Process UTF-8 characters in C from a text file

Question

I need to read UTF-8 characters from a text file and process them. for instance to calculate the frequency of occurrence of a certain character. Ordinary characters are fine. The problem occurs with characters like ü or ğ. following is my code to check if a certain character occurs comparing the ascii code of the incoming character:

FILE * fin;
FILE * fout;
wchar_t c;
fin=fopen ("input.txt","r");
fout=fopen("out.txt","w");
int frequency = 0;
while((c=fgetwc(fin))!=WEOF)
{
   if(c == SOME_NUMBER){ frequency++; }
}

SOME_NUMBER is what I can't figure out for those characters. Infact those characters print out 5 different numbers when trying to print it as a decimal. whereas for example for character 'a' I would do as: if(c == 97){ frequency++; } since the ascii code of 'a' is 97. Is there anyway that I could identify those special characters in C?

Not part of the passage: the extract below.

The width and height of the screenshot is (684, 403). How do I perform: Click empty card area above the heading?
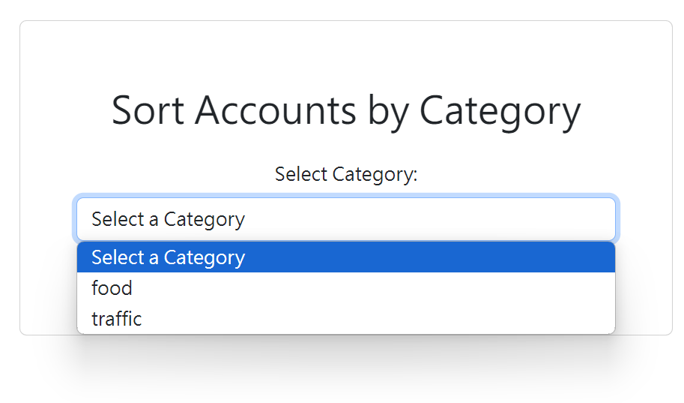pos(345,53)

P.S. working with ordinary char ( not wchar_t ) creates the same problem, but this time printing the decimal equivalent of the incoming character would print 5 different NEGATIVE numbers for those special characters. Problem stands.

Most characters take more than one byte. So you should read and compare multiple bytes. Regarding `wchar_t`, I think it's implementation-defined what character encoding functions like `fgetwc` assume, and on many systems it's not UTF-8. — , Nov 14 '14 at 12:42
Depending on the font used, several code points may have identical or almost identical glyphs. They are still different code points in unicode. What is the input spectrum and what spectrum (encoding) do you want to map it to? — Klas Lindbäck, Nov 14 '14 at 12:45
@didierc how would I create such a table? could you please give me some tips on it in the reply? what should I assign for those special characters in my table? — Ams, Nov 14 '14 at 12:57
Here's an example how it could be done: http://stackoverflow.com/questions/11156473/is-there-a-way-to-convert-from-utf8-to-iso-8859-1 — Klas Lindbäck, Nov 14 '14 at 13:19

Jens Gustedt · Answer 1 · 2014-11-14T13:36:15.380

A modern C platform should provide everything you need for such a task.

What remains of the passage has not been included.